Allie Beth Stuckey: Demi Lovato needs Jesus

If Demi Lovato releasing a song celebrating abortion was on your bingo card for 2023, you can cross it off now.

Lovato’s new song “Swine” protests the one-year anniversary of the overturning of Roe v. Wade and features vulgar lyrics like, “God forbid, I wanna suck whatever the f**k I wanna / God forbid, I wanna f**k whoever the f**k I wanna.”

Lovato has also recently changed her pronouns back to she/her, as she claims it was too exhausting having to correct people as a “they.” Allie Beth Stuckey thinks Lovato desperately needs to find Jesus.

In a tweet, Lovato explained that “Swine” was meant to “empower not only the birthing people of this country, but everyone who stands up for equality, to embrace their agency and fight for a world where every person’s right to make decisions about their own body is honored.”

“I want to empower you right now, Demi Lovato,” Stuckey responds, “you do not have to have unprotected sex.
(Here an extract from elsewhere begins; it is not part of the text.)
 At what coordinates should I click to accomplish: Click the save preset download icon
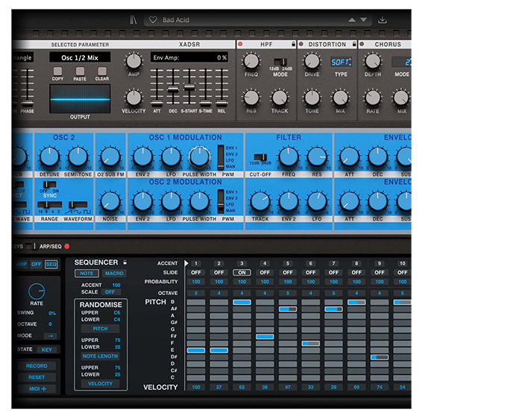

That is a choice that you can make.”

In cases of rape, which many abortion activists cling to as why abortion is necessary, Stuckey believes that “we should give the death penalty to the rapist and not the child.”

However, Lovato doesn’t quite make that argument in her song. Rather, her lyrics show a much more vain reason for not wanting to give the child a life.

Toward the end of the song, she sings, “We gotta’ grow and we gotta’ raise them / We gotta’ feed and bathe them / And if you won’t they call you a witch to burn at the stake in Salem.”

“It’s just completely – not just morally bankrupt – but intellectually bankrupt, like she doesn’t know what she’s talking about,” Stuckey says.

“In all 50 states, abortion is legal to a certain extent. In a lot of states it is legal through all nine months with very few stipulations,” she continues, “so, like, what exactly is she talking about here?”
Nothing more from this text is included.